3

This is the example that I work on it :

data2 = data.frame( X = c(0,2,4,6,8,10),
                    Y = c(300,220,210,90,80,10))
attach(data2)
model <- glm(log(Y)~X)
model

Call:  glm(formula = log(Y) ~ X)

Coefficients:
(Intercept)            X  
     6.0968      -0.2984  

Degrees of Freedom: 5 Total (i.e. Null);  4 Residual
Null Deviance:      7.742 
Residual Deviance: 1.509    AIC: 14.74

My question is :

There is an option on glm function that allows me to fix intercept Coefficients with value that I want ? and to predict the x value ?

For example : I want that my Curve start With the upper "Y" value ==> I want change the intercept with log(300)
====
*What to work on:*
(1) Answer these questions about the R glm question above, one line each:
(a) What value does the fitted model give for the intercept coefficient?
(b) How many residual degrees of freedom does the output report?
(c) What value does the poster want the intercept replaced with?
(2) List every Y value in the data frame defined in the R glm question.
(3) Continue the R glm question from the point where it ends.

*Dataset records:*
====
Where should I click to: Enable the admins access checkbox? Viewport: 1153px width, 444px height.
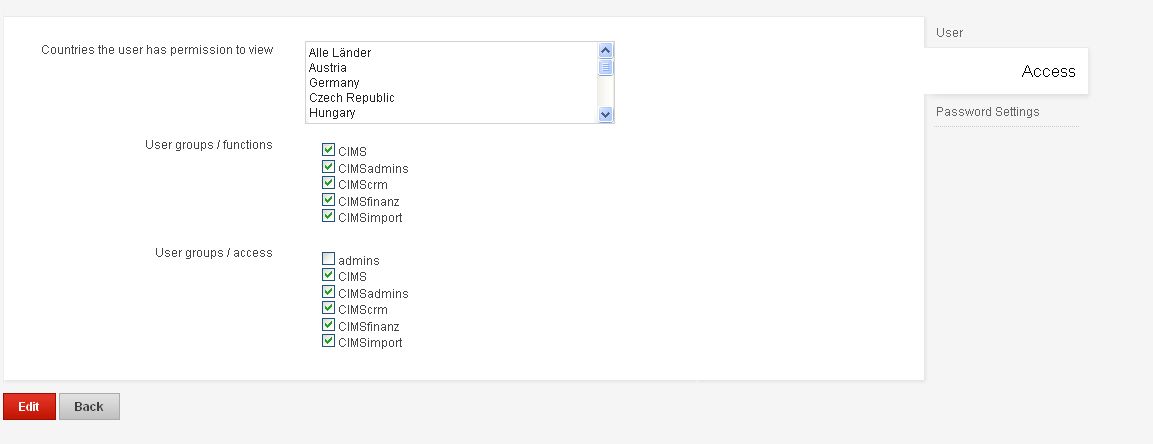[328, 259]
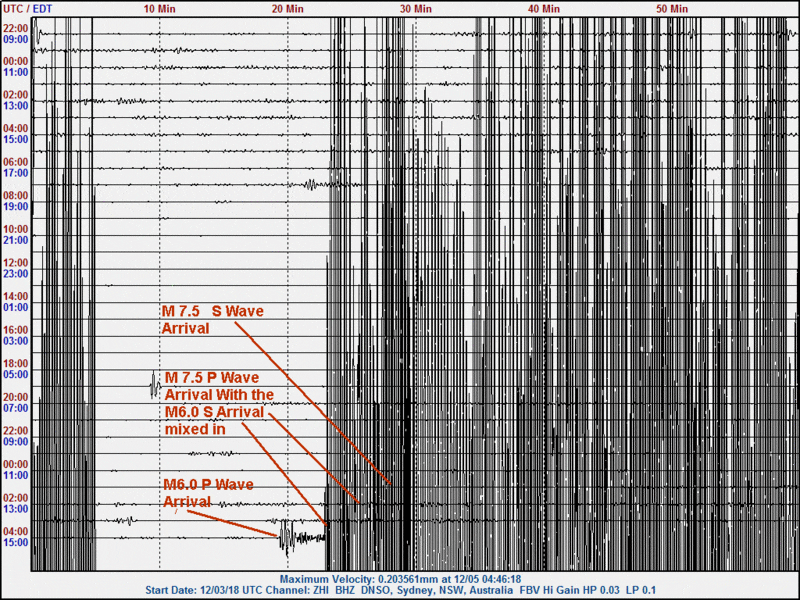Click the M6.0 P-wave burst on bottom trace
This screenshot has width=800, height=600.
[x=288, y=538]
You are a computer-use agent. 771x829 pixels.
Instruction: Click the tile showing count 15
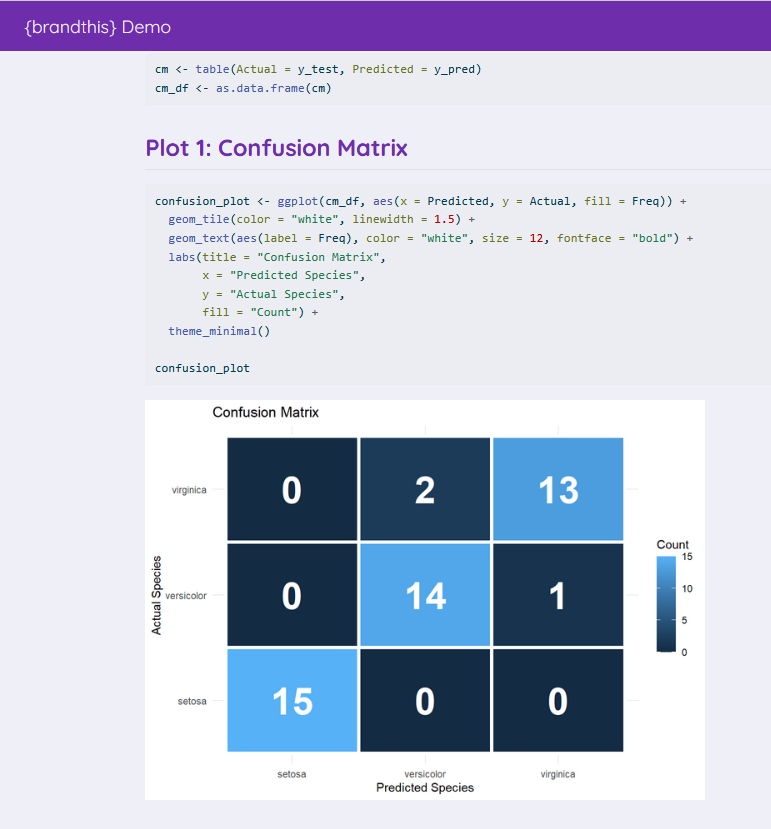click(292, 700)
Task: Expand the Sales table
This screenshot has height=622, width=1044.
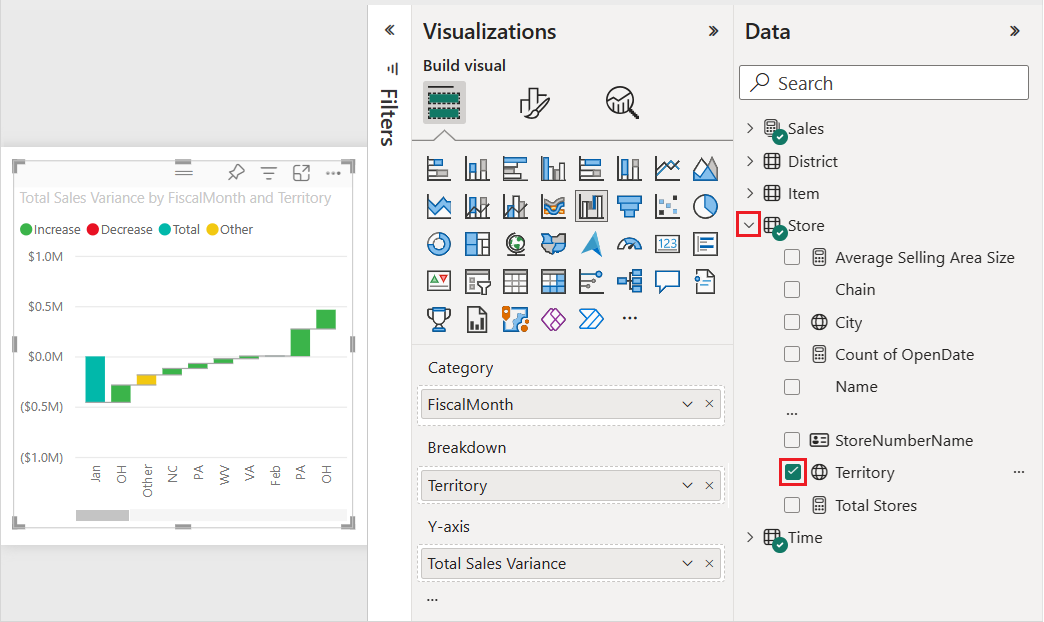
====
*Your written answers:*
(1)
(a) 6.0968
(b) 4
(c) log(300)

(2) 300, 220, 210, 90, 80, 10

(3)
Gregor Thomas
  • 136,190
  • 20
  • 167
  • 294
Cherif
  • 33
  • 1
  • 6
  • 2
    `model <- lm(log(Y)~X-1+offset(rep(log(300),nrow(data2))),data2)` ; `?predict` – Ben Bolker Dec 29 '14 at 13:01
  • I can suppose here that I have : Y = AX+B , B = log(300), A = model$Coefficients ? ,I have a biology background, all this is new for me #Thanks – Cherif Dec 29 '14 at 15:50

2 Answers2

6

You are using glm(...) incorrectly, which IMO is a much bigger problem than offsets.

The main underlying assumption in least squares regression is that the error in the response is normally distributed with constant variance. If the error in Y is normally distributed, then log(Y) most certainly is not. So, while you can "run the numbers" on a fit of log(Y)~X, the results will not be meaningful. The theory of generalized linear modelling was developed to deal with this problem. So using glm, rather than fit log(Y) ~X you should fit Y~X with family=poisson. The former fits

log(Y) = b0 + b1x

while the latter fits

Y = exp(b0 + b1x)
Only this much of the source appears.